Treatment of Periductal Mastitis.
- Author:
Kyung Tae CHOI
1
;
Nam Hyuk LEE
;
Sang Youn KIM
Author Information
1. Department of Surgery, Taegu Fatima Hospital, Taegu, Korea.
- Publication Type:Original Article
- Keywords:
Periductal mastitis;
Names;
Treatment
- MeSH:
Abscess;
Anti-Bacterial Agents;
Bacteria, Anaerobic;
Breast;
Drainage;
Female;
Humans;
Mastitis*;
Mastodynia;
Nipples;
Recurrence
- From:Journal of the Korean Surgical Society
1998;54(6):833-841
- CountryRepublic of Korea
- Language:Korean
-
Abstract:
Periductal mastitis is an inflammatory disease of uncertain etiology affecting the major breast ducts and has been given a variety of names by different authors. The treatment of this condition varies according to the clinical manifestations and the state of recurrence. Thirty-two cases of periductal mastitis during the period of 5 years from March 1991 to February 1996 were reviewed to investigate the clinical characteristics and to assess the results of different surgical procedures. The mean age of the patients was 41.2 years with a range of 26~64 years. The clinical manifestations included mastalgia (93.8%), abscess (43.8%), palpable mass (37.5%), nipple retraction (34.1%), and nipple discharge (21.9%). Aerobic and anaerobic bacteria were isolated in nine of 16 cultures. Acute inflammatory indurations in 6 patients were treated with antibiotics(cephalosporine combined with metronidazole) alone, and abscesses in 14 were treated by incision and drainage plus antibiotics. Twelve patients with a discrete mass had primary excision of the mass and diseased major ducts under antibiotics cover. Recurrence rates after initial treatment for inflammatory indurations, abscesses, and discrete masses were 66.7%, 50%, and 16.7%, respectively, and the median recurrence rate was 31.3%. Thirteen patients with recurrent diseases were treated by excision of the entire major duct system following appropriate preoperative management including, antibiotics and/or incision and drainage; this resulted in satisfactory healing in all without recurrences.
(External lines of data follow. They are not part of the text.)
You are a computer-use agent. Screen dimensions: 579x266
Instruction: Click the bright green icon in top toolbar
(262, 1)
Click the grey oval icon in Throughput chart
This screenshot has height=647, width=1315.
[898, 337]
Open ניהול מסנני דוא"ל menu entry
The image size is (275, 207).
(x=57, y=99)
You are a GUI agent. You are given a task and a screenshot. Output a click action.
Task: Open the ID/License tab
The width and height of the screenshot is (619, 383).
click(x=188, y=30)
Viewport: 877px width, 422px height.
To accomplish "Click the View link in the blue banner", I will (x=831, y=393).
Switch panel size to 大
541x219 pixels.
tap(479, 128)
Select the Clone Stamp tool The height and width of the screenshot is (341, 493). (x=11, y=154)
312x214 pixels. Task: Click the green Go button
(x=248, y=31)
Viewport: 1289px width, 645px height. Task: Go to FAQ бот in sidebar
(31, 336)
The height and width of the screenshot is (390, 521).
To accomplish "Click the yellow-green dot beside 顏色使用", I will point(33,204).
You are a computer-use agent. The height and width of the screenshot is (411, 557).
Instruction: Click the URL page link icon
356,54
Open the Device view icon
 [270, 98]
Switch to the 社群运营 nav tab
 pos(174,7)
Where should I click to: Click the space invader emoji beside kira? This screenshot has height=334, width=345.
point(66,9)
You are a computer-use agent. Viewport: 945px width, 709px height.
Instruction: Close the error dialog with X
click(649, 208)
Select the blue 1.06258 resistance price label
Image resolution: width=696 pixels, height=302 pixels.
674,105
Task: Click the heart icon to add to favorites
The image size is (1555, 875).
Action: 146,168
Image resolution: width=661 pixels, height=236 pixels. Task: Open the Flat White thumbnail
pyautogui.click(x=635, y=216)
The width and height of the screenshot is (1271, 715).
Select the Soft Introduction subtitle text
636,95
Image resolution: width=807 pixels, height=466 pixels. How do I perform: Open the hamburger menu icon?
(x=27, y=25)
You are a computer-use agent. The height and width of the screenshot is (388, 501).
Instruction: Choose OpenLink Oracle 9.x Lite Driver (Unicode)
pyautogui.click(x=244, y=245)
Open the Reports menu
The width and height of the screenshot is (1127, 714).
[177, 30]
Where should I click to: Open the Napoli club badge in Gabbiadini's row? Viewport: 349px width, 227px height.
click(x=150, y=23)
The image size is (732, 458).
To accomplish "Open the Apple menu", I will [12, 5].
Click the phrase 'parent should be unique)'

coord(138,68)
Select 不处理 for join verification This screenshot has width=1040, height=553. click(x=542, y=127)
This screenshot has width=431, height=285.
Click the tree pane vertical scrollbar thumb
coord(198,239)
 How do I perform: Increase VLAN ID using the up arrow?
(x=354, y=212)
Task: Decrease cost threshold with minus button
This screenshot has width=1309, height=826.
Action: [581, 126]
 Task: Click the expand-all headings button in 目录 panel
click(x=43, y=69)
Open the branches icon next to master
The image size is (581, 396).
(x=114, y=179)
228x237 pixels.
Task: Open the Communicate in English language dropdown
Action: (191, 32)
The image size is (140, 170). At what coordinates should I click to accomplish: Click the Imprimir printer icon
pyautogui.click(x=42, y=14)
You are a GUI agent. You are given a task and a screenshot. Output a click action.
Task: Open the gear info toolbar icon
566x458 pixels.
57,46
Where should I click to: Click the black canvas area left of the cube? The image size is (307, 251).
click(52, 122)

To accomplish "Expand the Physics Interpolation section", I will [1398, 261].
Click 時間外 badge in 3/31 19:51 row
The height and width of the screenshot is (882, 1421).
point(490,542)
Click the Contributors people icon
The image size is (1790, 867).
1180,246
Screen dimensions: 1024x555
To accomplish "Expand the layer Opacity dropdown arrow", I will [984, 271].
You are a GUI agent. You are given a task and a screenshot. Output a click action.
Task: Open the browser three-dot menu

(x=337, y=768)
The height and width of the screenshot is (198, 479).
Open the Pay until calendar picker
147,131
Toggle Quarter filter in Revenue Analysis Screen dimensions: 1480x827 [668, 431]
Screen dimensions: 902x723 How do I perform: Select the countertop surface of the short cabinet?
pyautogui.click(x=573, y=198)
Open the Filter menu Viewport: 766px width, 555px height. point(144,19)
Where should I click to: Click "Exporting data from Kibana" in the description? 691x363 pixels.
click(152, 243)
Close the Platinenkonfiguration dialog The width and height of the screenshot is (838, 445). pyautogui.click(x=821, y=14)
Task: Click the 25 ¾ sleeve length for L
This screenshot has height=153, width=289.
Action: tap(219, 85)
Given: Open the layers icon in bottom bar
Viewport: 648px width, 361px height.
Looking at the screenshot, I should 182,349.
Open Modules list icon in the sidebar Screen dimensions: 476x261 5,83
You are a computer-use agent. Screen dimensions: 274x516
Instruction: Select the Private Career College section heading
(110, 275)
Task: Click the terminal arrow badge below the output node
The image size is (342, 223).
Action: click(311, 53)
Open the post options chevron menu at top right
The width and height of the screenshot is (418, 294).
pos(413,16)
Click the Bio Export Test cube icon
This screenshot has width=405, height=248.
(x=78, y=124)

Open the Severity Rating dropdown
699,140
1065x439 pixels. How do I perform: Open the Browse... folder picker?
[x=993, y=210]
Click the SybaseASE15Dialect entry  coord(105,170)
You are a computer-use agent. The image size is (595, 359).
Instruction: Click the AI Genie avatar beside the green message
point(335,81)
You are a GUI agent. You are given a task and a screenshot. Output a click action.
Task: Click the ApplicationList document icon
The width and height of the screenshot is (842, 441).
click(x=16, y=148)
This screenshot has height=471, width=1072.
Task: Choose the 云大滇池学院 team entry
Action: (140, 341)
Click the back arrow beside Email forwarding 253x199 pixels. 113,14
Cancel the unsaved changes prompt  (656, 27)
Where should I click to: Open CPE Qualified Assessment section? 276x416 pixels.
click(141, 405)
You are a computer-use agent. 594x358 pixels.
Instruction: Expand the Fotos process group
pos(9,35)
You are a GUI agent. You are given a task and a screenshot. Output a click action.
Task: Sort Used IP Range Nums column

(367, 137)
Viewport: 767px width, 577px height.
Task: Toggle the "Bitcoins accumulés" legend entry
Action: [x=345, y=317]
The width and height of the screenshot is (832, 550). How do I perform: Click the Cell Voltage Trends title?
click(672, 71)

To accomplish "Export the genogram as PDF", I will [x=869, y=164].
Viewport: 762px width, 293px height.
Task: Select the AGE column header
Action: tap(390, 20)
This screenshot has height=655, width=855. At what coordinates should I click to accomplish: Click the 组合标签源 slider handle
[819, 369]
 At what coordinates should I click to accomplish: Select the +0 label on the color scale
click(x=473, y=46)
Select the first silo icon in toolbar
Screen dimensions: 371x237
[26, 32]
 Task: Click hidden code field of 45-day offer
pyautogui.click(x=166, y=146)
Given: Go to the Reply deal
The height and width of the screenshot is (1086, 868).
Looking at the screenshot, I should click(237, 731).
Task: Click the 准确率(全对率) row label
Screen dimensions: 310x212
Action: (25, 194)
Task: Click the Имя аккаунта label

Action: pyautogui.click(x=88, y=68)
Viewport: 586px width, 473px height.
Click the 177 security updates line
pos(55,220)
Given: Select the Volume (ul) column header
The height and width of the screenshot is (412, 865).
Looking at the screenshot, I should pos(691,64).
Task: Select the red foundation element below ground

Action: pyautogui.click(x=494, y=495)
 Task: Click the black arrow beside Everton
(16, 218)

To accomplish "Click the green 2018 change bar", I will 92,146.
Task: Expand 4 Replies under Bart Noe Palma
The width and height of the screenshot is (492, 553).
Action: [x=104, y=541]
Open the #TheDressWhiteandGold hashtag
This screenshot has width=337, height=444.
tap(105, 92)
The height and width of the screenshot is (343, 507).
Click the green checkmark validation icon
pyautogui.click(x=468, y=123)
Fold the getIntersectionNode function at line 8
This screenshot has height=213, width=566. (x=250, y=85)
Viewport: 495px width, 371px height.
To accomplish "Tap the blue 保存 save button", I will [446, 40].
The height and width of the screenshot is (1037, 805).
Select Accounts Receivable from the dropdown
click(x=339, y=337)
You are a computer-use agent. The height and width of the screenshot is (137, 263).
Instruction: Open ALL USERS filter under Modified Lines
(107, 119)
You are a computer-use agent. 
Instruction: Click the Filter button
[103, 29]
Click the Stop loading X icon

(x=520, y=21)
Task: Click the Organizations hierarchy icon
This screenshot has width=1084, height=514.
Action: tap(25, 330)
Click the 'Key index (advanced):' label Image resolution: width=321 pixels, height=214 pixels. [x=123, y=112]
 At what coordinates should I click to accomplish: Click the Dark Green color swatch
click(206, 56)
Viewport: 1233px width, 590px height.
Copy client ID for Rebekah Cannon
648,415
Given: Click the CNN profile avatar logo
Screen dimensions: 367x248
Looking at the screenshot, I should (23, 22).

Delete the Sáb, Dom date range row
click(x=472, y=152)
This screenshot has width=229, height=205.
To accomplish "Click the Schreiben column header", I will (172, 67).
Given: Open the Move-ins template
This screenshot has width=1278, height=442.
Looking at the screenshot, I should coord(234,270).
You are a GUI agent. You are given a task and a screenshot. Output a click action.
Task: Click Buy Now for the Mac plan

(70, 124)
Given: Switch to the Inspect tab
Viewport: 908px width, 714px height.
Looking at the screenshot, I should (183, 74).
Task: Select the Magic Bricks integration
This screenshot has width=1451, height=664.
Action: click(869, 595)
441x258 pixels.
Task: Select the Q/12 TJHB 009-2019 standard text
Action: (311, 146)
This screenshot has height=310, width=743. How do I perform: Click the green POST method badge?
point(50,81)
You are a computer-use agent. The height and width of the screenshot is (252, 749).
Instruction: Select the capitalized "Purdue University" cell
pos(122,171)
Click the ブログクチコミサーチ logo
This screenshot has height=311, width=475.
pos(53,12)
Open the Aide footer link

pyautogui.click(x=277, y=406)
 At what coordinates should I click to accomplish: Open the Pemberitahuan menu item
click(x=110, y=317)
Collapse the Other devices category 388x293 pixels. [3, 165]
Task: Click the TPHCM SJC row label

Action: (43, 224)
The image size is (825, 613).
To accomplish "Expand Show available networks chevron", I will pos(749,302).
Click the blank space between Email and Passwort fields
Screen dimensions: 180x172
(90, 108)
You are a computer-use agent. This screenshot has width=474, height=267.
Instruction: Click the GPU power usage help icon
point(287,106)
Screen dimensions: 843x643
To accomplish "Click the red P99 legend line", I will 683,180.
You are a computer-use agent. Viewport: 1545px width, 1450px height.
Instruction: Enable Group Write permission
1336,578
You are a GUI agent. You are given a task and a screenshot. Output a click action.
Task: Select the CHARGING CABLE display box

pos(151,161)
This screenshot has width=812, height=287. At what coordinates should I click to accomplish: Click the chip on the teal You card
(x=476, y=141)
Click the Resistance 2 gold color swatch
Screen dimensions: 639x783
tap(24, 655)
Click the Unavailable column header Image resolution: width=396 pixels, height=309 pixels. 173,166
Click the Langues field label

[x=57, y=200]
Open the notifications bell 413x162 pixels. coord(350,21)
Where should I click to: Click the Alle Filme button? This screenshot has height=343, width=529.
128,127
In conclusion, initial treatment for patients with inflammatory indurations or abscesses should be more conservative even though nearly half of such patients eventually may require further surgery. Also, there were several recurrences even after excision of the diseased major duct system. To avoid these recurrences, we suggest that a discrete inflammatory mass that does not respond to antibiotic therapy and any recurrent diseases be treated by excision of the entire major duct system rather than by excision of only the diseased ducts.